Ça nous pendait au nez. La veille, contre toute attente, le XV de France s’était incliné à Twickenham dans le match l’opposant à l’Angleterre dont une vieille inimitié parait indispensable aux rapports entre les deux pays, tant est qu’elle perdure depuis plus de sept siècles. Le lendemain, 27 Février, on aurait pu s’attendre pour sujet de nos échanges  philosophiques au Café des Phares à quelque chose comme « A partir de quand est-il urgent de se taire ? », « Vaut-il mieux ignorer ou se tromper ? », « Faut-il patauger dans la merde ? », mais, parmi les sujets proposés, autres que ceux-là, c’est « L’ennemi est-il nécessaire ? » qui a eu la préférence de Sylvie Petin, l’animatrice du débat.

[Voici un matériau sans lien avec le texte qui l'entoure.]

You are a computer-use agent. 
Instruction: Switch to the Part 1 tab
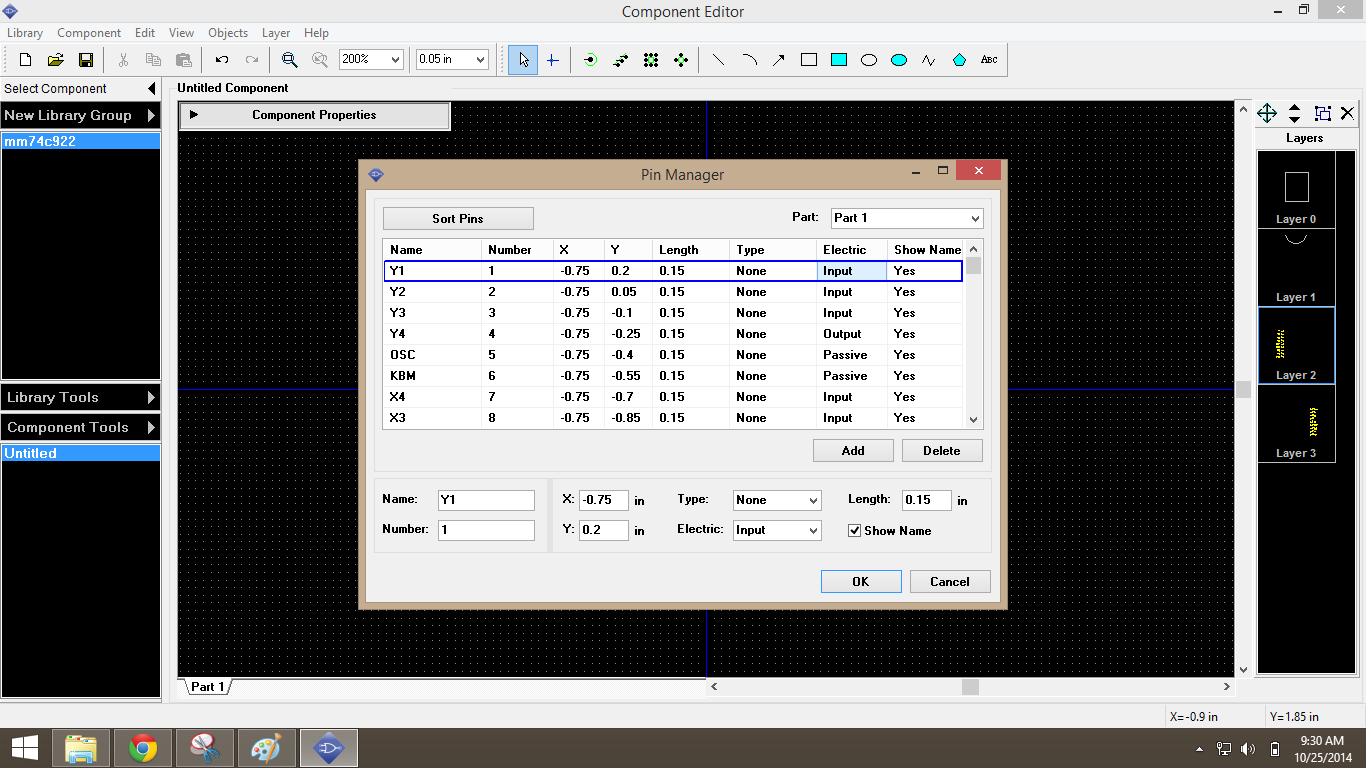click(207, 687)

Ce n’est pas parce qu’une question est aberrante (sans ennemi la vie serait morose) qu’il faut conjecturer sur l’absurde, d’autant plus que de par l’étymologie, « ami »/« ennemi » sont déjà deux concepts antagonistes en conflit l’un envers l’autre, mais non nécessairement, et que, en général, l’ennemi est comme les mauvaises odeurs ; ça incommode, et nous n’avons pas toujours le cœur assez vaillant pour le supporter, même si un probable instinct de mort nous laisse admirer les ennemis publics que l’on place d’ordinaire en n°1, comme Mesrine en France et Raoul Moat au Royaume Uni, le n°2 étant Nick Simple, dit « Diamant ».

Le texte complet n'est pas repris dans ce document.